Based on the new findings, the feared Independent Payment Advisory Board, which was designated by the Affordable Care Act to rein in Medicare costs if they grew faster than a set rate, will not be activated.

 

That’s likely good news as the board, called a death panel by ACA opponents, has never had to be formed. There hasn’t been the need, and some say, the willingness to expend the political capital. With midterm elections coming and possible fallout likely if Republicans repeal the ACA, this is one less possible political headache to worry about. Also of note, 2029 is 12 years longer than projected estimates before the Affordable Care Act become law.

 

However, trustees are worried doctors will exit the program anyway. The report contained new concerns about access to physicians in the coming years due to the Medicare Access and CHIP Reauthorization Act.

 

MACRA replaced the physician payment updates under the sustainable growth rate formula, which clinicians were paid under for years.

 

Under MACRA the annual physician payment update for 2017 through 2019 will be 0.5%. For 2020 through 2025, there will be no payment update, which alarmed the trustees.

 

“These amounts do not vary based on underlying economic conditions, nor are they expected to keep pace with the average rate of physician cost increases,” the report said. “Absent a change in the delivery system or level of update by subsequent legislation, access to Medicare-participating physicians may become a significant issue in the long term under current law.”

 

The new insolvency date does incorporate modest savings from the agency’s move to value-based care, including accountable care organizations.

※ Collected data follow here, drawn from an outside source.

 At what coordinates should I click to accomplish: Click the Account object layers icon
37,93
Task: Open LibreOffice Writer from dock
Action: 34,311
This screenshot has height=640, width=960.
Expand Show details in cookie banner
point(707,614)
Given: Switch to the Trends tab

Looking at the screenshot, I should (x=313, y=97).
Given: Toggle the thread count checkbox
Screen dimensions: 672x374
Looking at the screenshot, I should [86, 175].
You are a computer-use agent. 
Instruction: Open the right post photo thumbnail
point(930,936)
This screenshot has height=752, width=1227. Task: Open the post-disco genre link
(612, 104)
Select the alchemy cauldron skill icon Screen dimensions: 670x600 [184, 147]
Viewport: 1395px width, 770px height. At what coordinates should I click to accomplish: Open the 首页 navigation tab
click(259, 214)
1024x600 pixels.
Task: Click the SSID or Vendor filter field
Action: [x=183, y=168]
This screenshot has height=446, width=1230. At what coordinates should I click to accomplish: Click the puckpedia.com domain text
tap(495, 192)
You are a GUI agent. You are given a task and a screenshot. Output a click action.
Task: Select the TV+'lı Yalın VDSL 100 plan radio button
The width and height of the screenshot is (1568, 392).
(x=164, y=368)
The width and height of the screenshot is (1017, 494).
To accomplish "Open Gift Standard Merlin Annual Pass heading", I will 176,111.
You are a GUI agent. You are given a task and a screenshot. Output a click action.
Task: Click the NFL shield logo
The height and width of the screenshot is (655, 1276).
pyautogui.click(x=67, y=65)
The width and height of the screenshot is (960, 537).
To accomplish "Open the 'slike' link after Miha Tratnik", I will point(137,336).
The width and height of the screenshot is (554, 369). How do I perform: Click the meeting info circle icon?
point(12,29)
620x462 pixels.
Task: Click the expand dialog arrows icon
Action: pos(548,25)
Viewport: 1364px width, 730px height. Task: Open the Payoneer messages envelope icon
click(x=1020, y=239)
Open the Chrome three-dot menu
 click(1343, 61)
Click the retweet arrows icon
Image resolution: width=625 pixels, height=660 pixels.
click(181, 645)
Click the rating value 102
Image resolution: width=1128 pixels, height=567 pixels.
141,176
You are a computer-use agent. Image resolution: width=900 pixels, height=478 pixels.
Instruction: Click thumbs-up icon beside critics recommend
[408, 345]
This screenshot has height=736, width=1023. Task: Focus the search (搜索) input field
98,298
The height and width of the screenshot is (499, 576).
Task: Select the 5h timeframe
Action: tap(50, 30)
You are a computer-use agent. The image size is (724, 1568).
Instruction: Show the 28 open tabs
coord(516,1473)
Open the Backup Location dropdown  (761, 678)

However, exact figures were not broken out.

 

“The innovations being tested under the ACA, such as bundled payments or accountable care organizations, could reduce incentives to adopt new cost-increasing technologies and could contribute to greater efforts to avoid services of limited or no value within the service bundle,” the report says.

 

Medicare Part D expenditures per enrollee are estimated to increase by an average of 6.4% annually over the next five years; that’s higher than the projected average annual rate of growth for the U.S. economy, which is 5.2 % during that period.

 

The report found that these costs are trending higher than previously predicted, particularly for specialty drugs.

 

In 2016, Medicare covered 56.8 million people and expenditures were $678.7 billion up from $647.6 billion and 55.3 million beneficiaries in 2015.